You do not prepare a menu.
You do not use real dishes.
These meetups are spontaneous, which holds us true to the rules. When a CDP is proposed 4 hours before it happens, no one has time to clean. No one has the mind space to craft a well-planned meal. And certainly, no one starts polishing the silver. Instead, we show up with a half-eaten bag of chicken nuggets and some leftover pasta salad from three nights ago. Another family enters with some steaks they were going to eat anyway, and some cookies left over from their school bake sale. The last family rolls up with three boxes of unmade macaroni and a look of defeat. We are almost always that last family.
Among my community of friends who are also knee-deep in parenthood, marching bleary-eyed to the same anthem; we’re just trying to not raise tiny assholes and keep our sanity in the process.
Moms and dads get to work cutting, slicing, dicing and serving. We let the kids play while we throw together our hodge-podge CDP, convinced that what we’re about to serve is well-balanced and that we are good parents. We wrestle our kids in to high-chairs and watch as they feed everything to the dog anyway. We barter with the older ones to eat anything. We ultimately release them from the table, letting them play outside in the yard while we serve ourselves the cold remains. All the while, we drink, we laugh, we tell stories. We help each other’s kids wash their hands and we give empathetic looks to each other when tantrums ensue over broccoli. We’re almost always exhausted and one of us is almost always at our wit’s end. But we’re together.

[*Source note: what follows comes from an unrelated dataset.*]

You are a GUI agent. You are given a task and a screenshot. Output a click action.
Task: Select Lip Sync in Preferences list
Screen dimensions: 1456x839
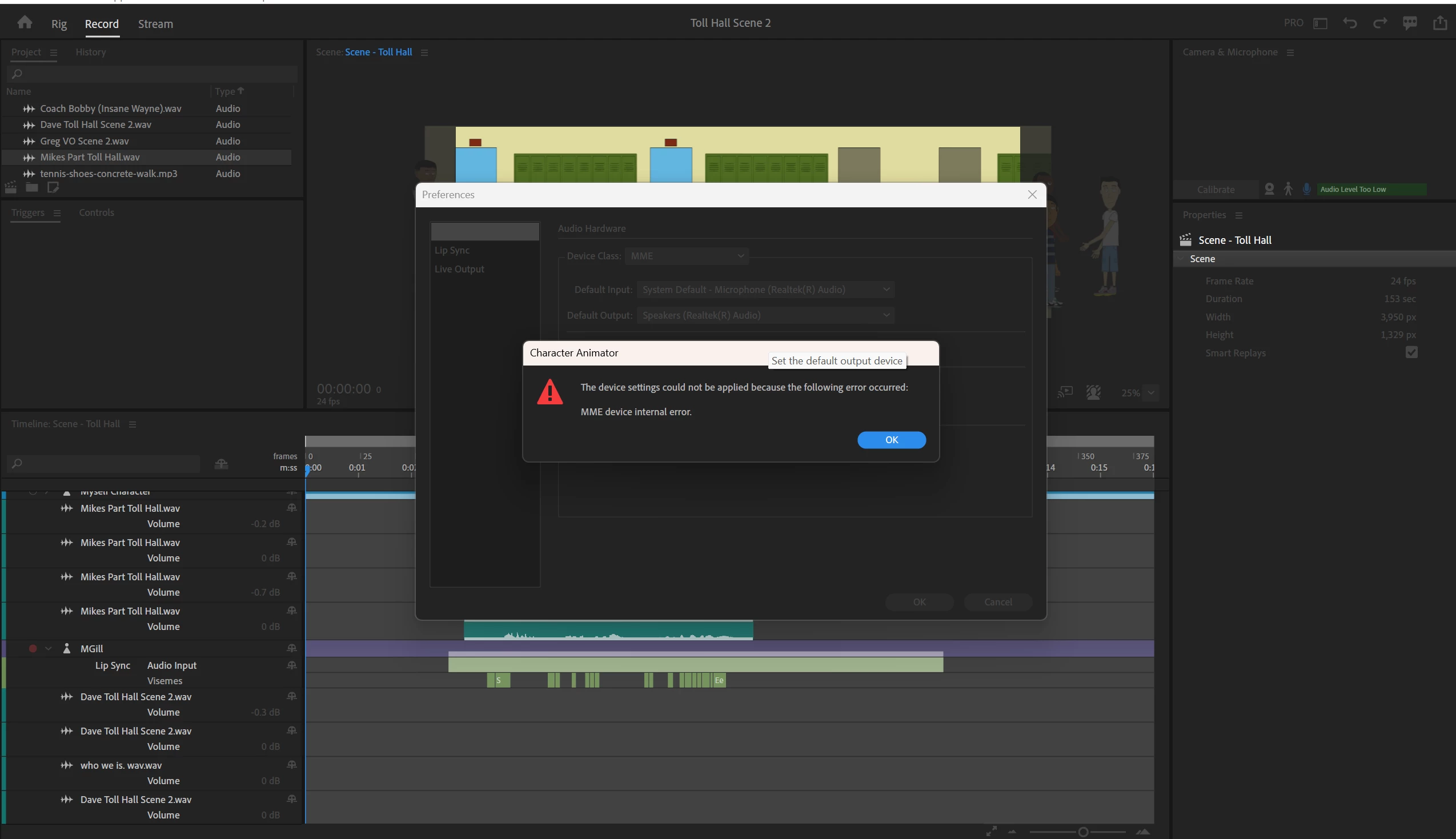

And just like any fancy dinner party I’ve ever thrown – isn’t that the point? If community is best felt around the dinner table, does it matter if that table is full of paper plates instead of crystal? Or if I’m eating a cold chicken nugget that had been previously chewed on by my toddler? I’d argue no, but that transition from Fancy to Crappy sure did take some letting go. I’d often find myself trying to tidy before we hosted or wishing I was a better meal planner so I had something other than Kraft Blue Box to offer my friends. I’m easily lulled back into wanting to be who I was before kids.
But before I’m able to dwell on the Once Was, my front door is flung open. Other kids, who I love as my own, flood my house and their parents follow – once again marching bleary-eyed and holding that half-eaten bag of chicken nuggets I secretly can’t wait to eat. Our home is filled with laughter and jokes and conversation and warmth – and no one cares that my toilet is dirty or that I’ve pulled out the finest paper plates that AmazonFresh will deliver. We assemble those plates, we barter with tiny dictators, and we share the physical and emotional messes.
Eventually, the kids have settled into a movie and all of us have found our way to the couch. Sometimes we talk, sometimes we play games. Sometimes we sit with our noses buried deep in our phones, enjoying the silence and each other’s company simultaneously. Sometimes I think we enjoy the silence because we don’t get it very often. Other times, I’d like to think it’s because were all secretly humming that same familiar anthem, with a tiny twist: we’re not raising tiny assholes. And we’re keeping our sanity because we have each other.
The Crappy Dinner Party is ending, and I’m reminded that one day, I could probably host something fancy again. Then I look around a house full of life-long friends and sleepy kids and thankfully think…I probably won’t.